Republican National Committee Chairman is warning Republicans against accepting President Obama’s threats of executive amnesty as a reason to move forward on immigration reform and says Congress should avoid addressing major issues until GOP reinforcements arrive in January.
“I just want to make sure that he doesn’t use executive amnesty – which I believe is an illegal, false choice – in order to push some other type of amnesty that I don’t believe is appropriate either,” Priebus told Breitbart News in an exclusive interview in his office at RNC headquarters.
Republicans in Congress, he said, should hold off major issues other than “a continuing resolution, and things such as that” rather than “cutting major policy deals in a lame duck with people that have just been voted out of office.”
The Wisconsin native, fresh off a election day win that surprised even the most optimistic Republicans in its scope, is weighing a third-term at the helm of the party committee as the gears begin to turn on a vast 2016 effort to defeat Hillary Clinton.
Despite major inroads on campaign mechanics, including significant data efforts, Priebus has estimated the committee will need $100 million to adapt just the technological infrastructure for the larger scale of a presidential contest.
“The question is: can we raise the funds here and recruit the talent around the country early enough to compete and win a big cultural vote in this country? That’s what keeps me up at night,” Priebus said.
Priebus’ foray into legislative politics is notable because he has worked to explain the RNC’s role as a tool of winning elections more than providing ideological guidance on the direction of the party.
For instance, he recounted a conservative activist in New Hampshire recently who told him, “hey, you guys keep giving us these candidates that we don’t like for president” frequently hears that the GOP “better not run so-and-so.”
“Listen, I don’t get to choose – you do!” Priebus said.
“I’m hoping that folks out in the states and at the grassroots level at least see that we’re trying to build a competent national party that isn’t involved in primaries, but a party that, no matter who wins the primary, has a steam train they can tap into on the ground and through data to help their candidates win. No matter who that candidate is, whether it be Cochran or McDaniel, you know, we don’t care. We just want to make sure the infrastructure is competent when they plug into it,” he added.
With a debate building in the GOP over how to handle Obama’s vows to pursue executive amnesty despite the electoral thumping, Sen. Jeff Sessions (R-AL) cited Priebus’s remarks in October that Republicans would do “everything we can” to stop it to urge Speaker John Boehner and incoming Majority Leader Mitch McConnell to stand strong.
Priebus doesn’t mind that Sessions put his remarks in the spotlight, he said: “I said what I said and I’m fine with what Sen. Sessions did.”
And now that it’s after the election, he’s sticking to the same script.
“My point would be on this executive amnesty, that number one we ought to stop it at all costs and not allow the president to do it at all costs, either legislatively or through the courts, but secondly, we not allow the president to use executive amnesty to bring us to the negotiation table, because I think it’s inappropriate, and it’s wrong, and it’s illegal,” Priebus said.
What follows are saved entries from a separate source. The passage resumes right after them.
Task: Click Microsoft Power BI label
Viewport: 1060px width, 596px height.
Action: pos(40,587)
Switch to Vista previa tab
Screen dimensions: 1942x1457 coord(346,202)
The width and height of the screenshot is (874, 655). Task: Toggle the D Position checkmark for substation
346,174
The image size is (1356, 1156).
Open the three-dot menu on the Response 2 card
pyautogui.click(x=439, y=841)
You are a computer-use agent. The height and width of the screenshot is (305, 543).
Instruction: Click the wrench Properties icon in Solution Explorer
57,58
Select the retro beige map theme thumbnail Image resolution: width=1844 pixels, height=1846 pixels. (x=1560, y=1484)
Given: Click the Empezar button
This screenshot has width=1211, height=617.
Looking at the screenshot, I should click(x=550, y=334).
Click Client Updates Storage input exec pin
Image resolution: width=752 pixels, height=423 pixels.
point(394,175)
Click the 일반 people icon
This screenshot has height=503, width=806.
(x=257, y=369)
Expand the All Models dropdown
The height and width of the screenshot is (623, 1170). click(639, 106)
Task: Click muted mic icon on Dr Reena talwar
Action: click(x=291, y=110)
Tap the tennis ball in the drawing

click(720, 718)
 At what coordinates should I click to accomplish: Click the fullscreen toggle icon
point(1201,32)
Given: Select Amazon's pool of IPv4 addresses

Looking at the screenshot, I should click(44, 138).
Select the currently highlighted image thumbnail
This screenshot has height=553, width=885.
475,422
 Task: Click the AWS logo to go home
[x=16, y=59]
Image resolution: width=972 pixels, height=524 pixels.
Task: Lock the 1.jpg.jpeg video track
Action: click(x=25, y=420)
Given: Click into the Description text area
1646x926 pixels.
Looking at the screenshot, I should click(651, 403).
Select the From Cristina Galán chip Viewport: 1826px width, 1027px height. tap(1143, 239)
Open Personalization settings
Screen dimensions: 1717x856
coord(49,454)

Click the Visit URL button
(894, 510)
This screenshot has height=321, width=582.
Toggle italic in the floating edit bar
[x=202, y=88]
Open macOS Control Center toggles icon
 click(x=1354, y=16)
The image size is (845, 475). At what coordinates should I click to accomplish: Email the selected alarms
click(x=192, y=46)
On the broader agenda for the GOP, Priebus said Republican lawmakers need to promptly develop an agenda that shows they deserve a majority.
“Leadership in the House and the Senate need to develop an agenda that’s achievable, that is true to the principles of this party, that can be done fairly quickly, so that people who people who voted for this Republican majority can be validated that they did the right thing and that there are some good positive things happening in Washington,” he said, adding, “I think John Boehner and Mitch McConnell are very committed to that.”
Regarding Obama, Priebus said the president’s inability to listen to voters is unbelievable.
“He is showing an unbelievably stubborn propensity to do everything by himself, including alienating his own party,” Priebus said.